Record excerpts
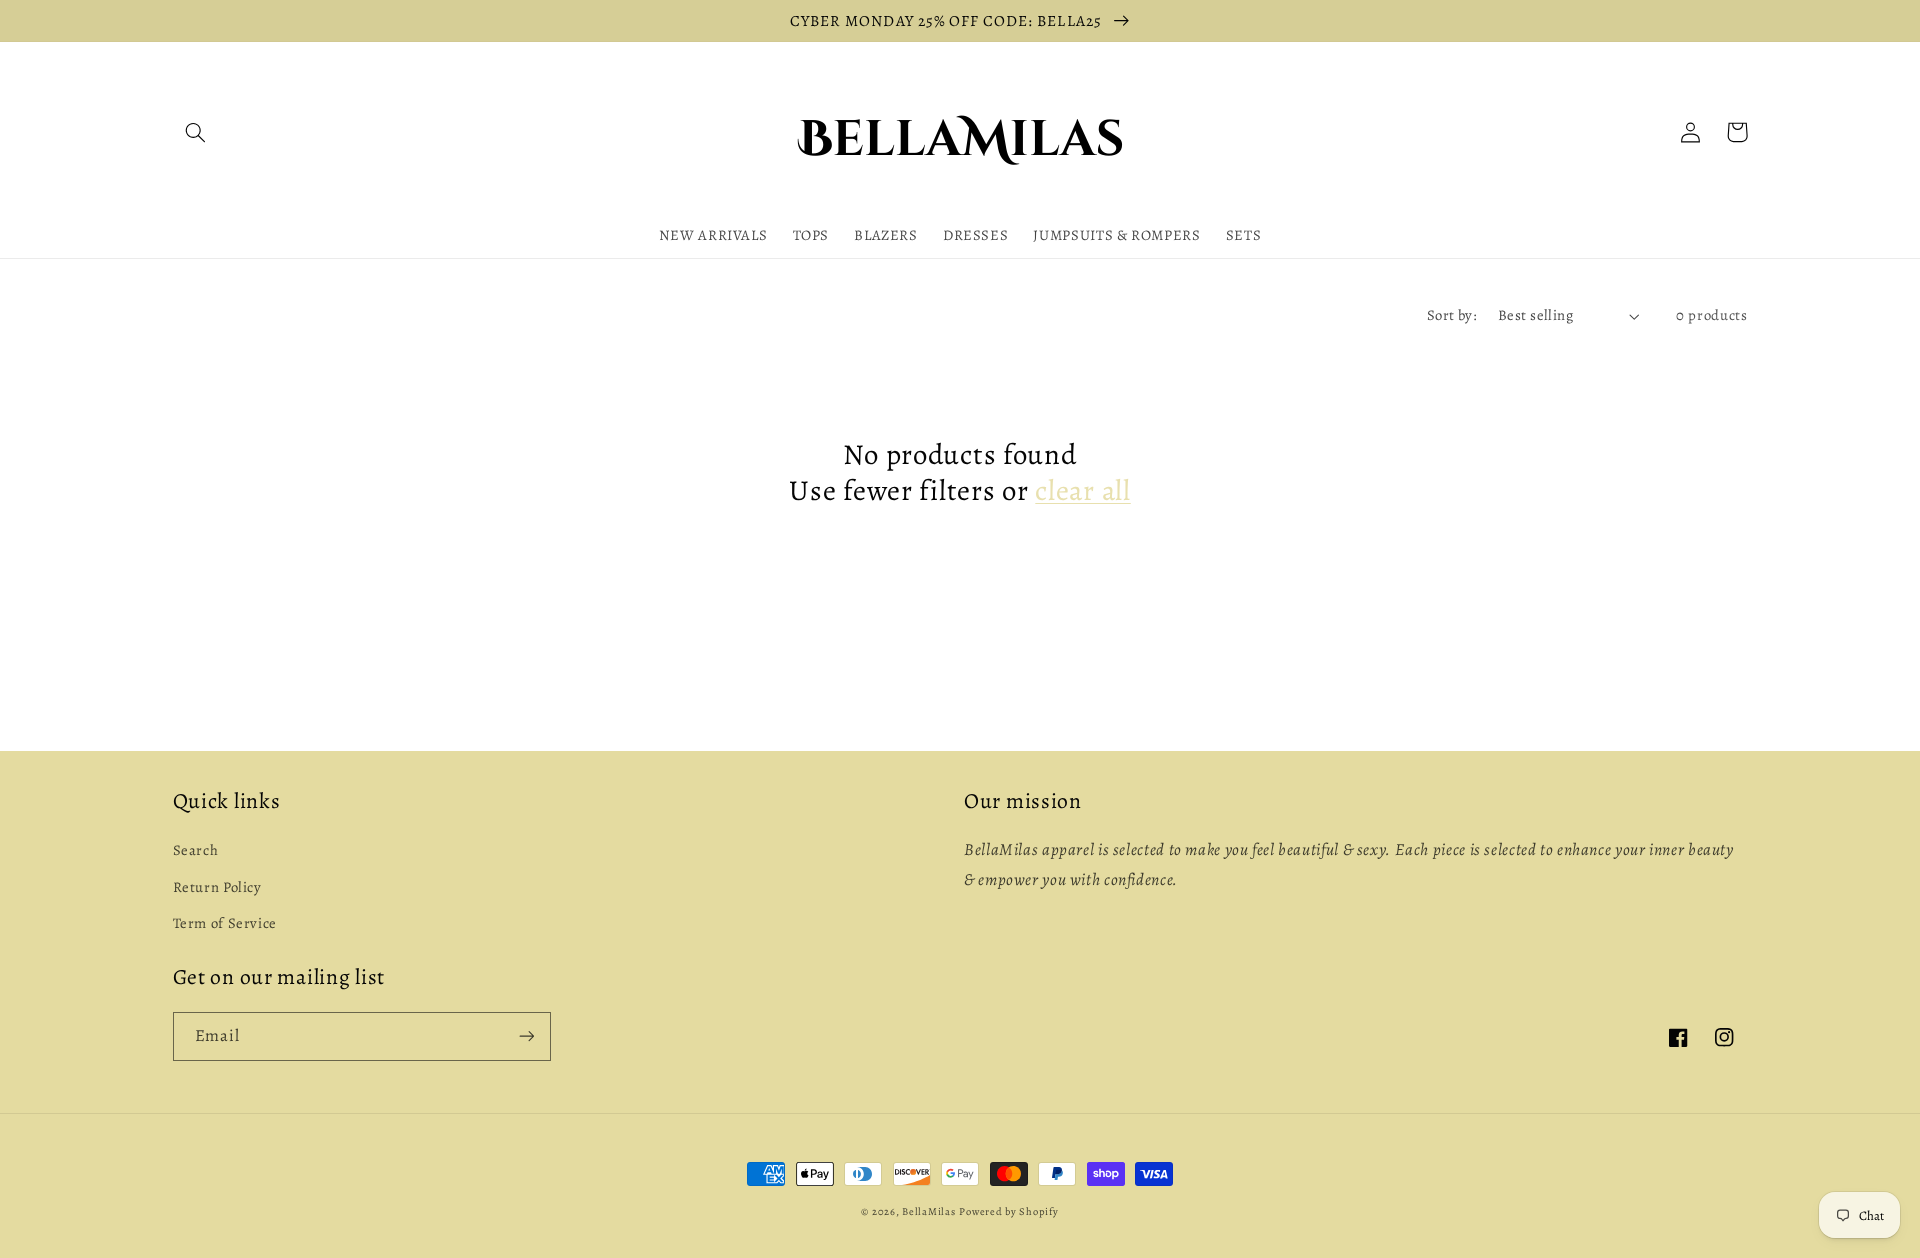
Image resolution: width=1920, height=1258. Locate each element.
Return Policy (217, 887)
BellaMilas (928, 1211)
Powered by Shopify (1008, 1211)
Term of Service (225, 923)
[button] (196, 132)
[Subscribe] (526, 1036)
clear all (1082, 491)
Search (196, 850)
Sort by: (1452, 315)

Task statement
Output the data above exactly; pictures do not belong in the copy.

Problem solution
Image resolution: width=1920, height=1258. Locate each element.
Return Policy (217, 887)
BellaMilas (928, 1211)
Powered by Shopify (1008, 1211)
Term of Service (225, 923)
[button] (196, 132)
[Subscribe] (526, 1036)
clear all (1082, 491)
Search (196, 850)
Sort by: (1452, 315)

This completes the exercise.